Wahnsinn, die Literaturwissenschaftlerin Elisa. G. hat mein Buch gelesen und besprochen (und nennt mich doch tatsächlich in einem Satz mit Walter Benjamin). Welch ein Provileg! Herzlichen Dank.
Ich freue mich sehr über diese wunderbare, differenzierte Rezension …
Barbara Schilling: Meine Berliner Jugend. Zwischen Hunger und Verantwortung. Rosenheimer Verlagshaus 2022.
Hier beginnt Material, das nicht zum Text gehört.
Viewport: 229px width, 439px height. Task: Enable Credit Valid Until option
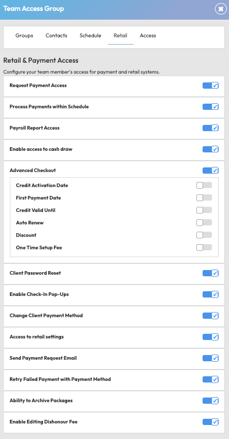pyautogui.click(x=204, y=210)
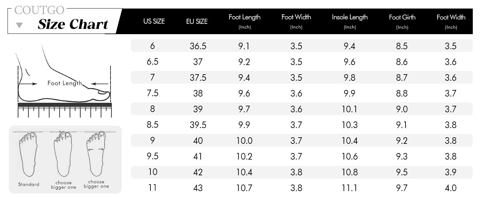This screenshot has height=197, width=480.
Task: Click the Standard foot shape illustration
Action: [x=28, y=154]

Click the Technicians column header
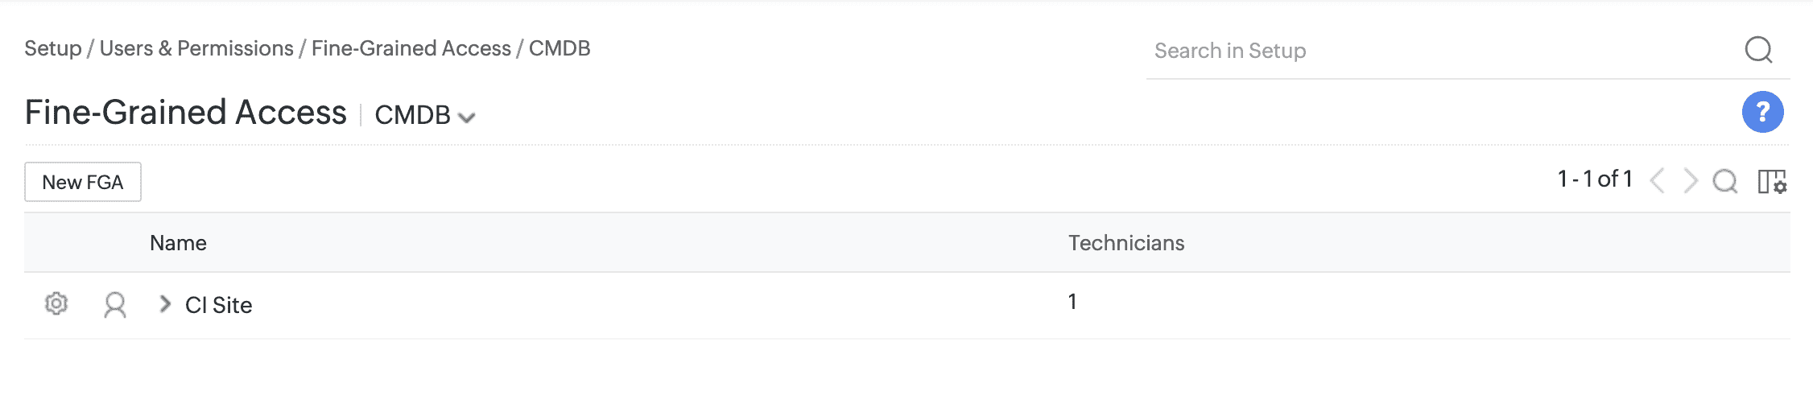(1126, 243)
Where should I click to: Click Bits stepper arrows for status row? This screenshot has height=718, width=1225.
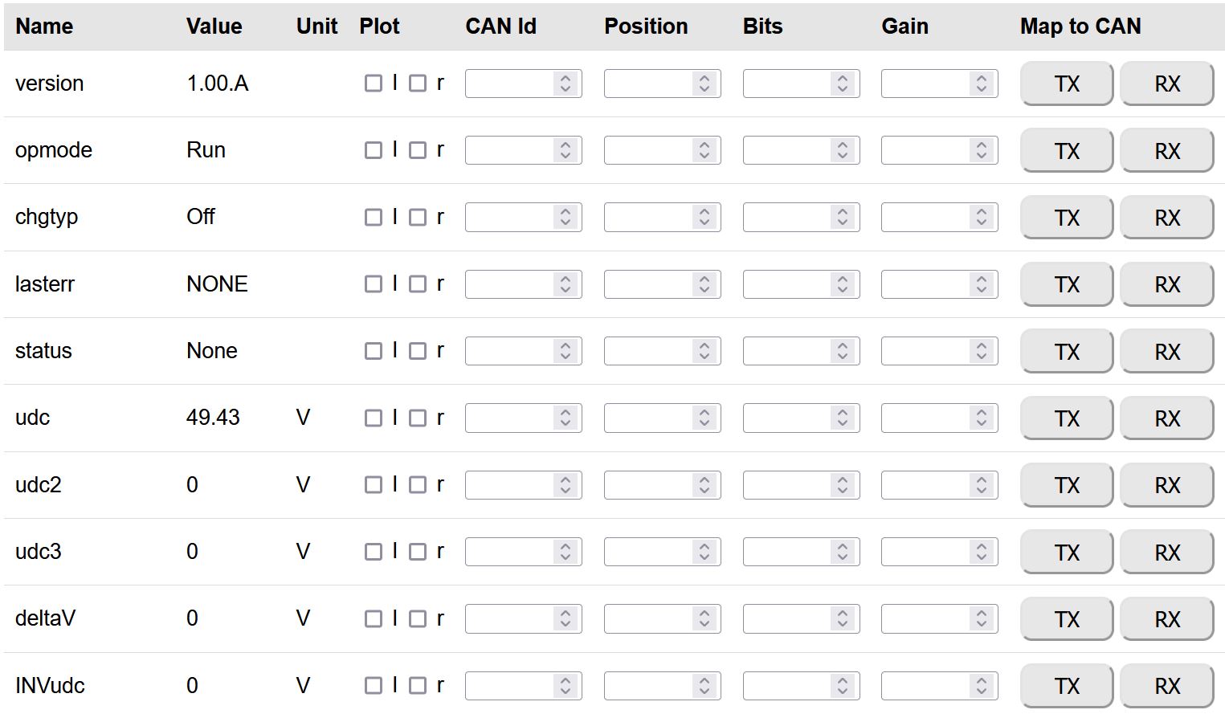click(x=843, y=351)
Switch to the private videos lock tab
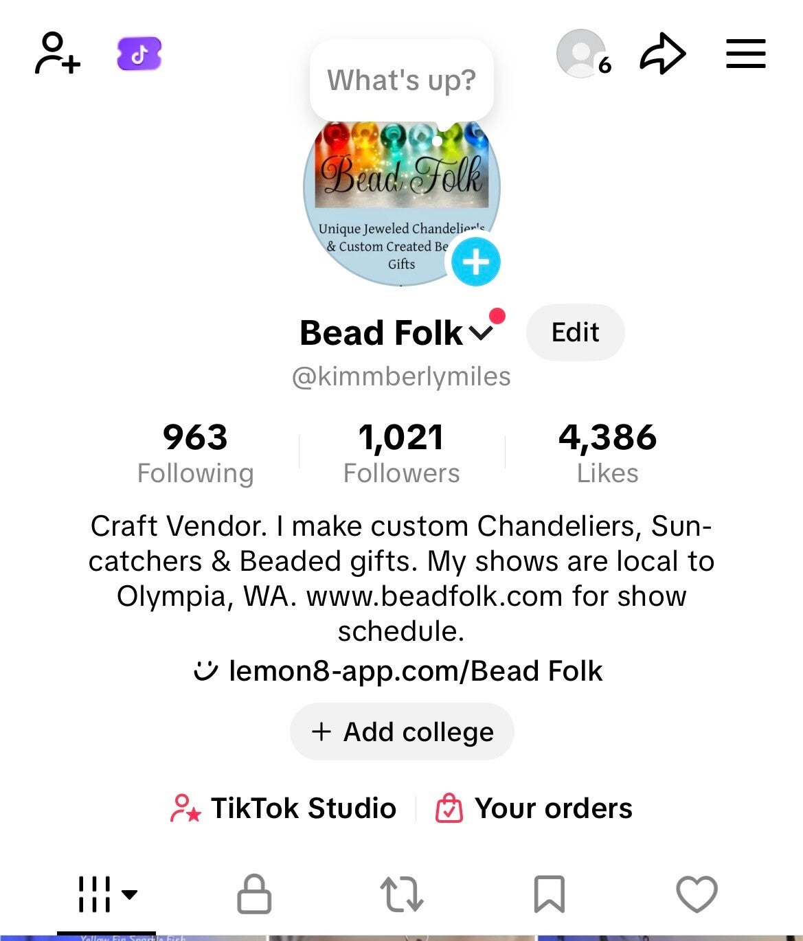Image resolution: width=803 pixels, height=941 pixels. click(x=254, y=894)
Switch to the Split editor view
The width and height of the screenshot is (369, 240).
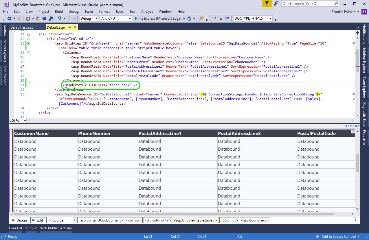[38, 220]
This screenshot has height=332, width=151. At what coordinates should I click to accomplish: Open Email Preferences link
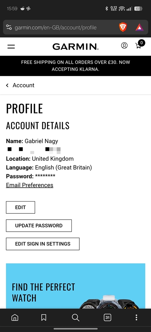pos(29,185)
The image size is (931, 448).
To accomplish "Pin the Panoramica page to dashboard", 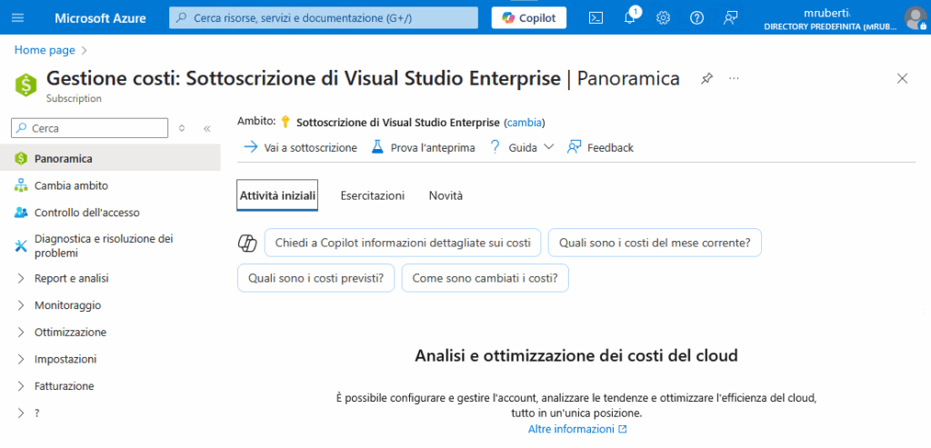I will click(706, 78).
Beklemmend, nostalgisch, modern – eine Mischung aus Walter Benjamin und rauer Nachkriegsliteratur, wie sich bereits im Titel andeutet. Die Figuren sind liebevoll konstruiert und wirken mit ihrer Wärme fast deplatziert in einer Welt zwischen Hunger und Armut. Nicht, weil die Erzählung Mängel aufweisen würde, sondern weil die Protagonistin die Trostlosigkeit mit Gefühl versetzt. Trotz Krankheit, Last, Zweifel und einer fragilen Beziehung erzeugt die Geschichte enorm viel Wärme und Mitgefühl.
Die Referenz auf Benjamins »Berliner Kindheit« kommt demnach nicht von ungefähr, nein, der autobiografisch verfasste Text entwirft eine ähnliche Stimmung: zeitbedingte Verlusterfahrung, die aber sehr zart rüberkommt. Erzählerisch versteht Barbara Schilling ihr Handwerk sehr gut; der Text nutzt an den richtigen Stellen die richtigen Mittel, um sich emotional zu entfalten. Daraus entsteht eine Art Zeitdokument, das die Leserschaft in die Vergangenheit und Jugendphase zurückversetzt. Obschon fiktiv, wirkt die Darstellung der Figuren authentisch und realistisch, was bereits bei der gelungenen Wahl der Namen beginnt.
Hinzu kommt eine Prise Lokalkolorit, die sich in passenden Dialekten findet – so entsteht ein interessantes Bild von Berlin, das allein durch die spezifische Zeitspanne vom heutigen Stadtwesen abweicht und eine wichtige Perspektive bereitstellt. Ein wirklich gelungener Beitrag zur Berliner und deutschen Geschichte.
»Meine Berliner Jugend« liefert uns eine anspruchsvolle Milieustudie als autobiografische Erzählung und Jugendroman verpackt, die Freund:innen realistischer Erzählkunst nicht fernbleiben sollte.